Traditionally the BL process took an average of six days because paper copies had to be relayed back and forth between carrier, forwarder and exporter for review and modification. Since 1996, technology has allowed the document to be remotely printed at the customer's office, saving four or more days and enabling sellers to get paid sooner. But until now an original hard copy of the document still had to be delivered to the bank.

APL says its customers that use APL's suite of BL-related e-commerce products can now save interest expenses for working capital by gaining faster payment, and eliminating courier or overnight delivery charges. E-BL Print allows customers to review and modify documents online and print them directly at the bank, APL said.

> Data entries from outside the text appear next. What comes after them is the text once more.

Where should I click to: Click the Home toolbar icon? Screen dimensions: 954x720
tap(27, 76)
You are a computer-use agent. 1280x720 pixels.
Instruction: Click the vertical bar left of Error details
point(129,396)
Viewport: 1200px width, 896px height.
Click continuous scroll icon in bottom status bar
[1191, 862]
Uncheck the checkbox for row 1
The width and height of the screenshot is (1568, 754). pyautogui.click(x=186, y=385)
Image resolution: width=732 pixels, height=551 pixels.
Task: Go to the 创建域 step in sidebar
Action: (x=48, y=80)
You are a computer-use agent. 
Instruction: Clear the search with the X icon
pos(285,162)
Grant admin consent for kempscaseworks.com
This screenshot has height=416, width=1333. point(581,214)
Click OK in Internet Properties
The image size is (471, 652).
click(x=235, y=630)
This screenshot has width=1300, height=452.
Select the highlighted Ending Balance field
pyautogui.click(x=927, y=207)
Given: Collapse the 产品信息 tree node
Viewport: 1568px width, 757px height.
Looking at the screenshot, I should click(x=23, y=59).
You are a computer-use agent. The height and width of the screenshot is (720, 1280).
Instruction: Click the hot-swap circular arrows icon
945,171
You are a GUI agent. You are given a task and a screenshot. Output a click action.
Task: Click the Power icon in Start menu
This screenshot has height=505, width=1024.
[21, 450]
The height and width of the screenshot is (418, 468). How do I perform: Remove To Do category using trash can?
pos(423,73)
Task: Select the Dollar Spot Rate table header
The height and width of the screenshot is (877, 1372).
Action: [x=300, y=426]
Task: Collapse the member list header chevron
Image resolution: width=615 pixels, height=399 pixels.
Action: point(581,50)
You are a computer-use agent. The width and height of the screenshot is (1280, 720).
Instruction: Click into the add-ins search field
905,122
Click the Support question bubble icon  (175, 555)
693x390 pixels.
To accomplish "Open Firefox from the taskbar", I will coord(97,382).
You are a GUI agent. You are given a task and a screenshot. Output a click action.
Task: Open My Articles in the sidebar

California-based Electronics For Imaging (EFI), an encryption and printing technologies provider, developed the new software for APL.

APL says its customers have already expressed interest in the new process. For example, DuPont China Ltd., the Hong Kong office of the DuPont Co., is going to upgrade to the new encrypted E-BL Print service. "This is critical to our product distribution between Asian countries," said Joseph Wong, DuPont's director of sourcing and logistics in Asia Pacific, "because the Internet technology employed by this new service can ensure expedited documentation, financial settlement and, above all, on-time product delivery  one of our commitments to customers."

Atlanta-based PM Global Foods, which ships fresh and frozen beef, poultry, pork and other foodstuffs throughout the world, has been piloting the technology. Michael Hampel, logistics manager for PM Global Foods, said: "We have seen an improvement of at least three to five days in overall document turn-around time, compared to our other ocean carriers. I have also seen a big reduction in our courier and delivery charges."

The new electronic capability is available in Asia, Europe and the Americas in the following countries: Australia, Austria, Belgium, Canada, Denmark, France, Germany, Guatemala, Hong Kong, Ireland, Italy, Japan, Korea, Malaysia, Mexico, the Netherlands, the People's Republic of China, the Philippines, Scotland, Singapore, Sweden, Switzerland, Taiwan, Thailand, the United Kingdom, and the United States.